B. volucelloides is closely similar to B. melaleucus, but has been considered to be a separate species (e.g. Milliron, 1973b; Asperen de Boer, 2007). B. vogti is also similar to B. volucelloides, and these two taxa have been considered both as conspecific (e.g. Franklin, 1913; Labougle, 1990) and as separate species (e.g. Milliron, 1973b; Asperen de Boer, 2007).

There is very little material available of the males in this group from South America, but the males of B. vogti are distinctly different in the morphology of the genitalia. B. nigrothoracicus seems more likely to be conspecific with B. vogti than with B. ecuadorius (see the comments on B. ecuadorius).
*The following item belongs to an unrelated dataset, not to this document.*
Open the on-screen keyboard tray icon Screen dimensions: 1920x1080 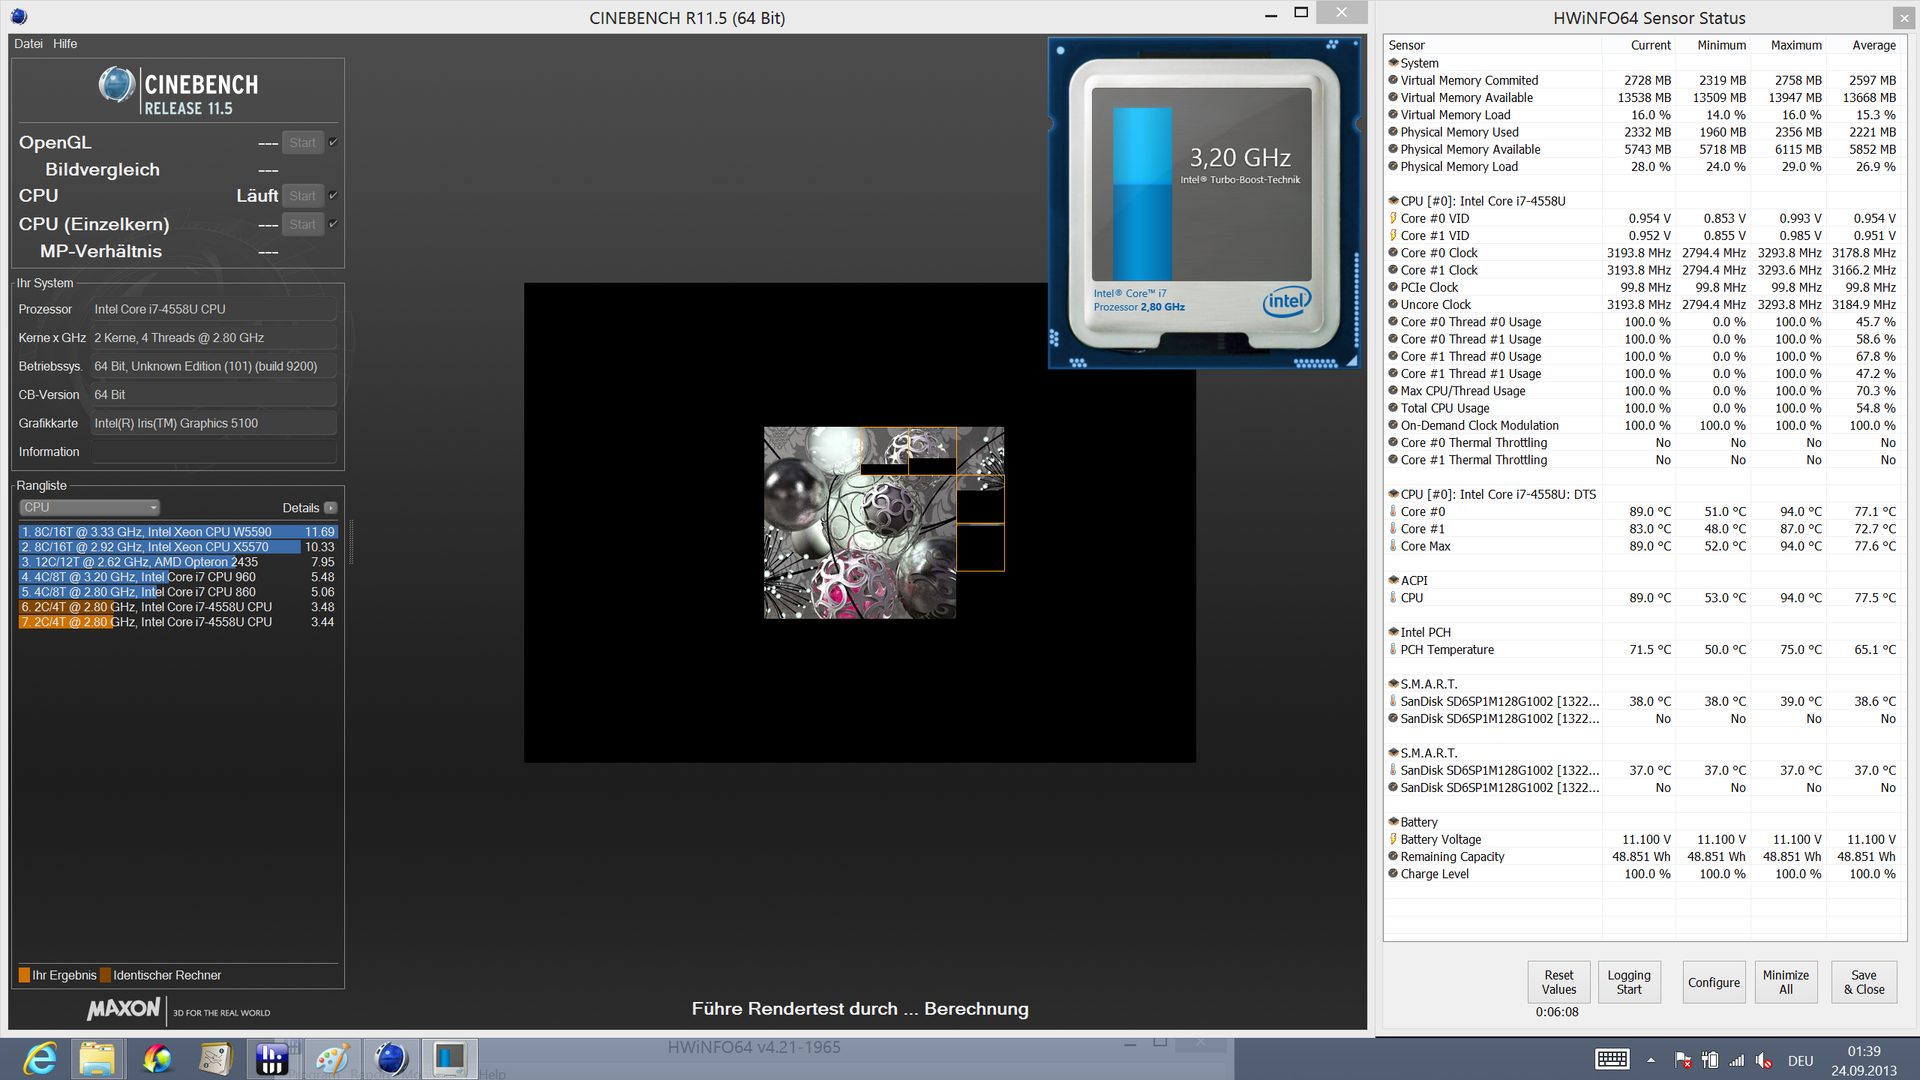1612,1060
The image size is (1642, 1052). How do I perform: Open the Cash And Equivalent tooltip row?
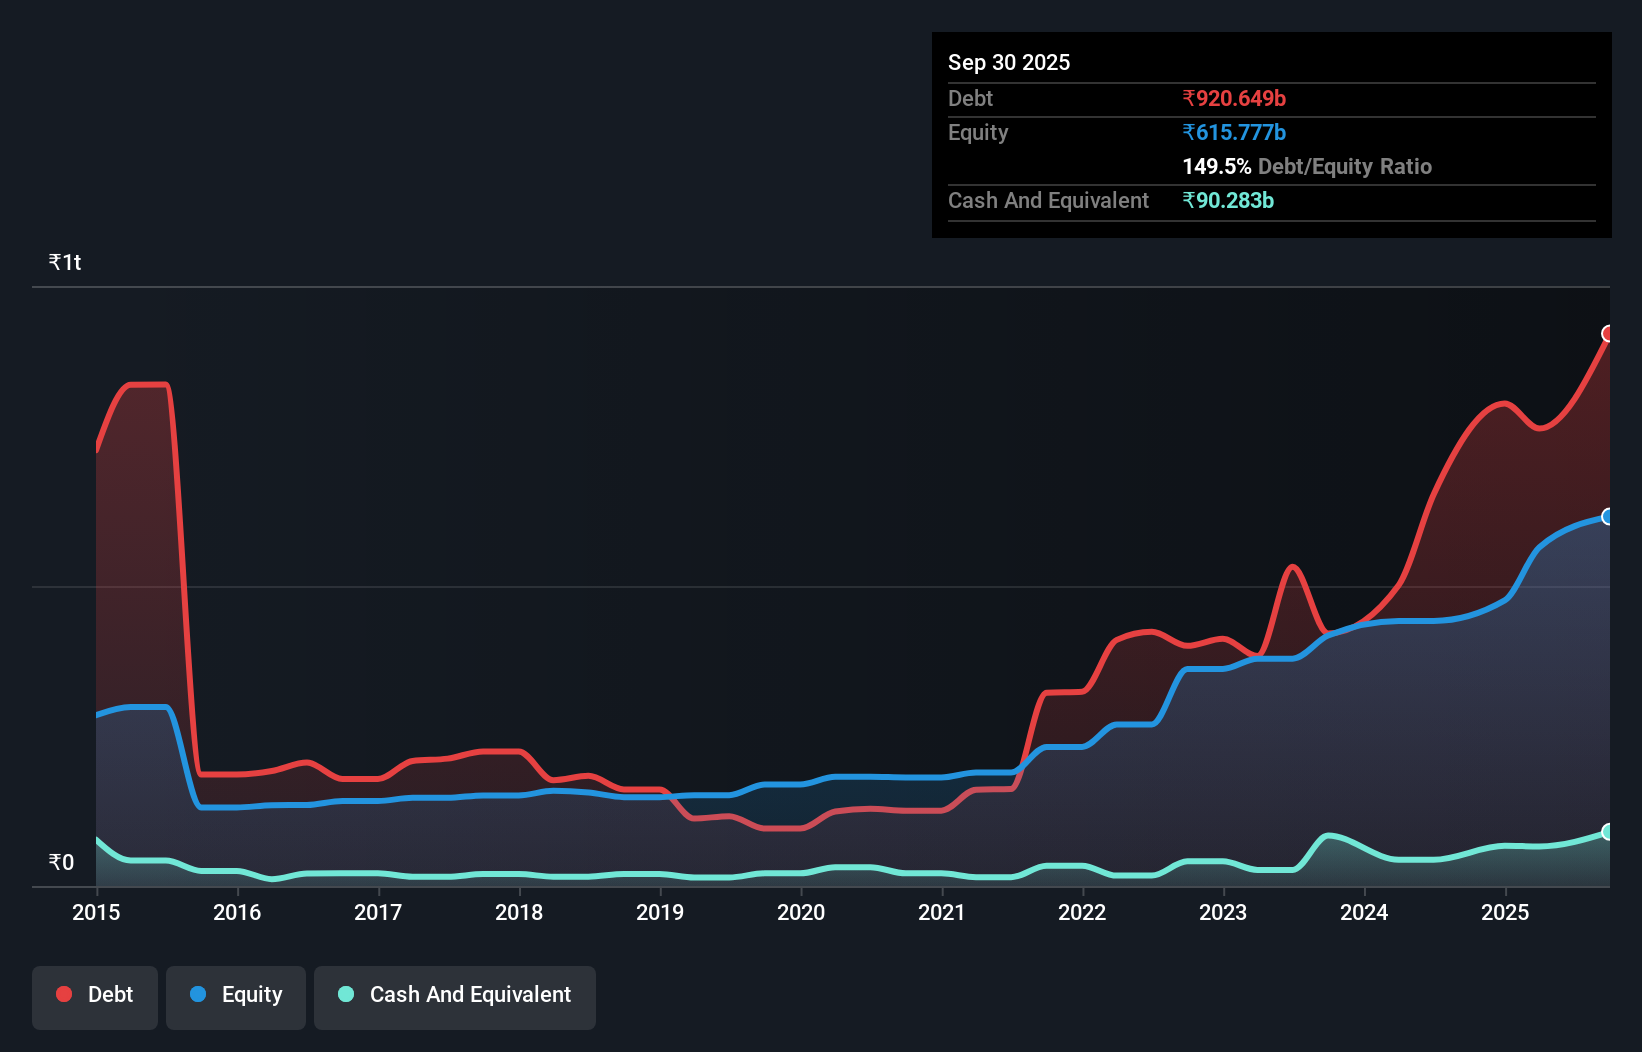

Thus B. melaleucus is interpreted here in a broad sense, to include much variation that is not yet well understood. While awaiting more evidence from critical studies of patterns of variation, I treat them initially as parts of a single variable species.

NOMENCLATURE: For this species, the oldest available name of which I am aware is B. melaleucus, which becomes the valid name. The name B. volucelloides has been in most common use for just part of this species. However, it seems premature to conserve B. volucelloides by suppressing B. melaleucus until the taxa are better understood, because the name B. melaleucus might yet be required for a separate species.

DISTRIBUTION: N Neotropical, W Neotropical Regions.